Re: Using PF to NAT internal addresses over an IPSec link
On Fri, Aug 15, 2008 at 05:09:08PM +0900, william dunand wrote:
Of course, as it is a testing environment it is a lot easier to make
it work for me...
On the remote side, a configured something like this (I suppose they
have something of this kind on the other side) :
ike passive esp from 172.25.0.1 to A.B.C.D
And on the local server side, all I have is :
ike esp from any to 172.25.0.1 peer W.X.Y.Z
Ah, okay. It doesn't look like I have the luxury of simply saying
'from any to IP', since the remote end refuses to set up the SAs
in that case. I will try to get the other end to allow something
like that, since it seems like a MUCH better solution than the rube
goldberg stuff I'm playing with now, but half the reason I'm stuck
is the other guy doesn't return emails...

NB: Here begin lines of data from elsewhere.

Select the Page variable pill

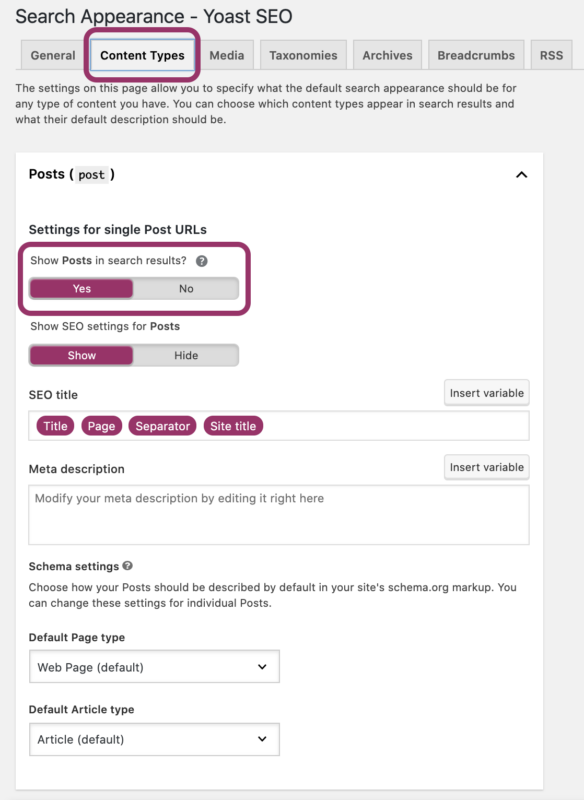coord(101,425)
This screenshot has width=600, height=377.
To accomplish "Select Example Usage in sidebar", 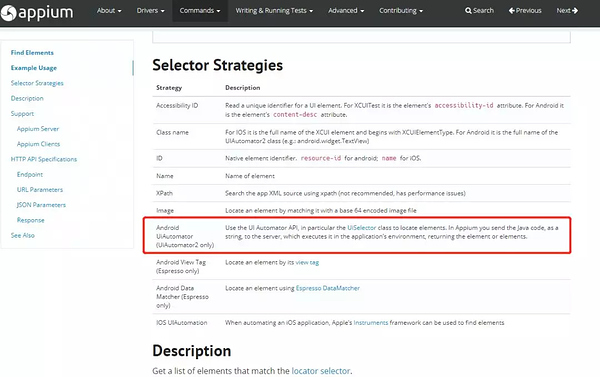I will [34, 68].
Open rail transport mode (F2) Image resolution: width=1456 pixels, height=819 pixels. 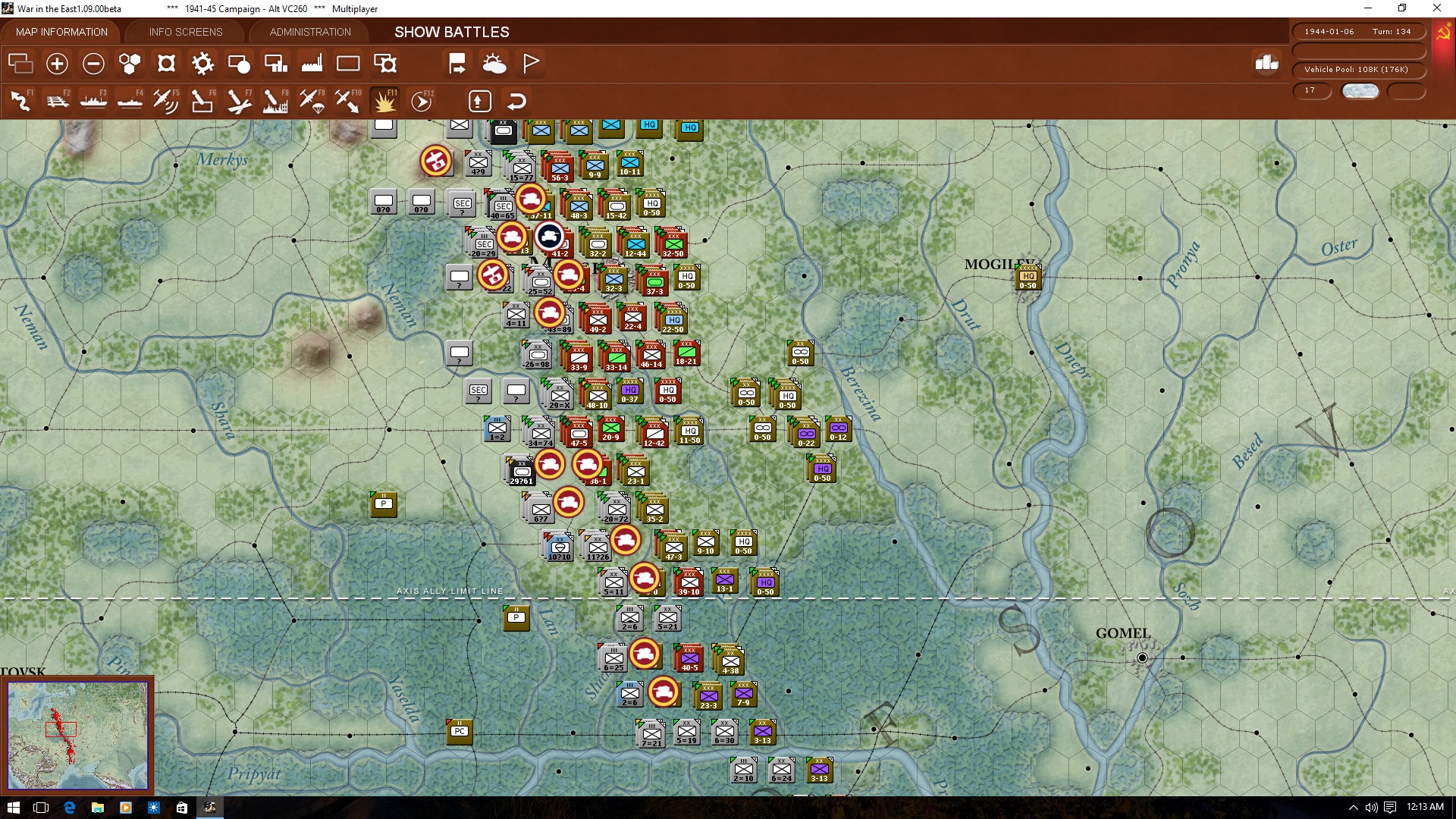coord(58,99)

Never tried to use the flow directives as you did. I suppose that if
as you said you have correct encap routes, packets headed to
172.25.0.1 should definitely go through enc0, then if you set nat on
enc0, it should work as it does for me.
Could you paste and show us the output of netstat -rnf encap and also
if possible your pf.conf ?
Encap:
Source Port DestinationPort Proto
SA(Address/Proto/Type/Direction)
172.25.0.1/32 0 A.B.C.D/32 0 0 W.X.Y.Z/esp/use/in
A.B.C.D/32 0 172.25.0.1/32 0 0 W.X.Y.Z/esp/require/out
172.25.0.1/32 0 default0 0 W.X.Y.Z/esp/use/in
default0 172.25.0.1/32 0 0 W.X.Y.Z/esp/use/out
The pf.conf is pretty complicated, but the relevant rules that get hit are:
ext_if=bge1
int_if=bge0
vpn_if=enc0
set ruleset-optimization none
set state-policy if-bound
set skip on { lo }
scrub all fragment reassemble reassemble tcp
nat on $vpn_if from 192.168.0.0/16 to any - A.B.C.D
nat on $ext_if from 192.168.0.0/16 to any - E.F.G.H
block drop
pass quick on $vpn_if
pass quick on $int_if
And then there are others that eventually let us out of $ext_if as well.

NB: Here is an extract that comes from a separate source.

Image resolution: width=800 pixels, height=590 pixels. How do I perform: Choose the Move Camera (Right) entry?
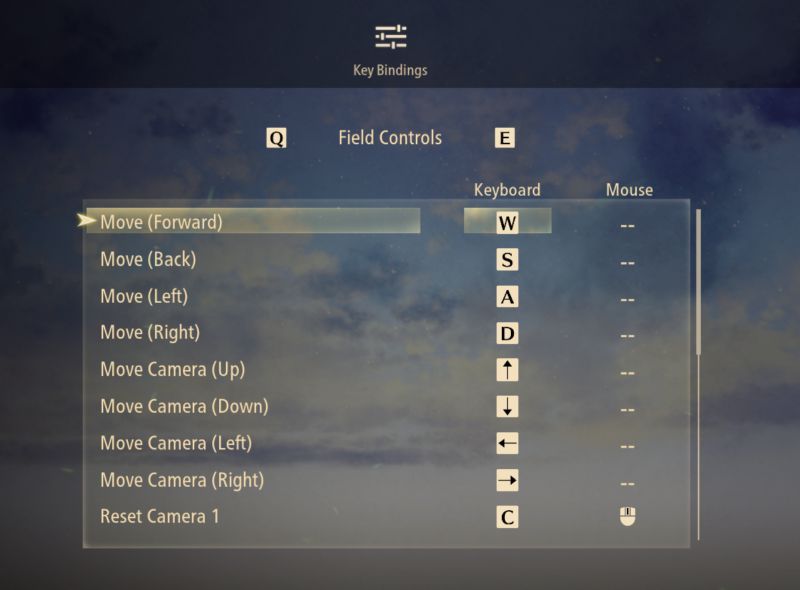(182, 480)
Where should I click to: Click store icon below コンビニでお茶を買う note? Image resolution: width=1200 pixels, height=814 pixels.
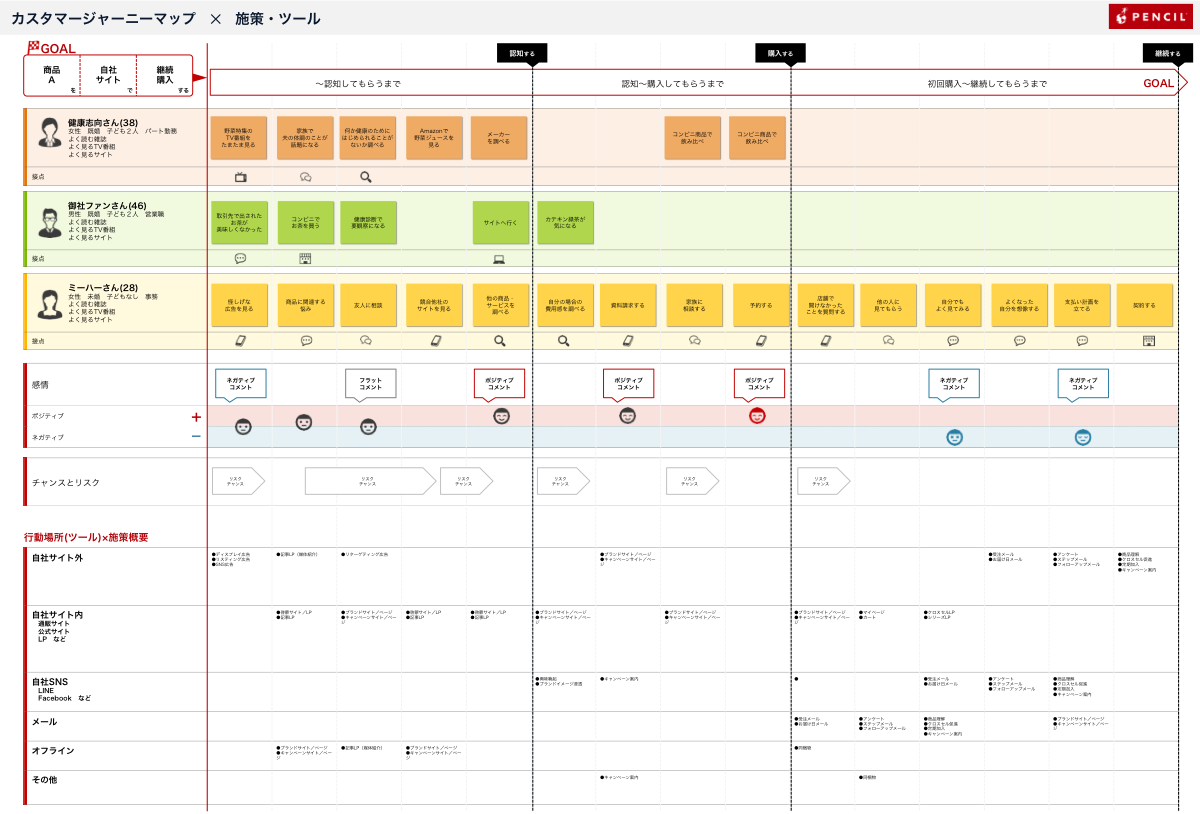pyautogui.click(x=305, y=259)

Using PF to NAT internal addresses over an IPSec link
I have an IPSec connection set up to an external site, over which I have no control and whose topololgy I know nothign about (i.e. I don't know what subnets they use, etc.) Using ipsecctl, I have one flow set up, from my external IP A.B.C.D to an internal IP on their side, 172.25.0.1. I can ping 172.25.0.1 from the OpenBSD box, so IPSec is working fine. What I want to do is allow any machine from my internal networks to reach 172.25.0.1. What I would like to do is set up NAT, so that packets headed to the OpenBSD box from anywhere on my network get translated to A.B.C.D, which is then sent over the VPN connection. Unfortunately it looks like PF only applies NAT transforms when packets leave interfaces, not when they enter them, so packets come into the OpenBSD box with their private IPs, get routed out the interface associated with the default route, and only then get rewritten. Is there a better way to do this? I would like to be able to change which hosts on my side can go over the IPSec connection without having to coordinate with the other company, and without having to expose internal IP information. If you reply to the list please cc me as I am not subscribed.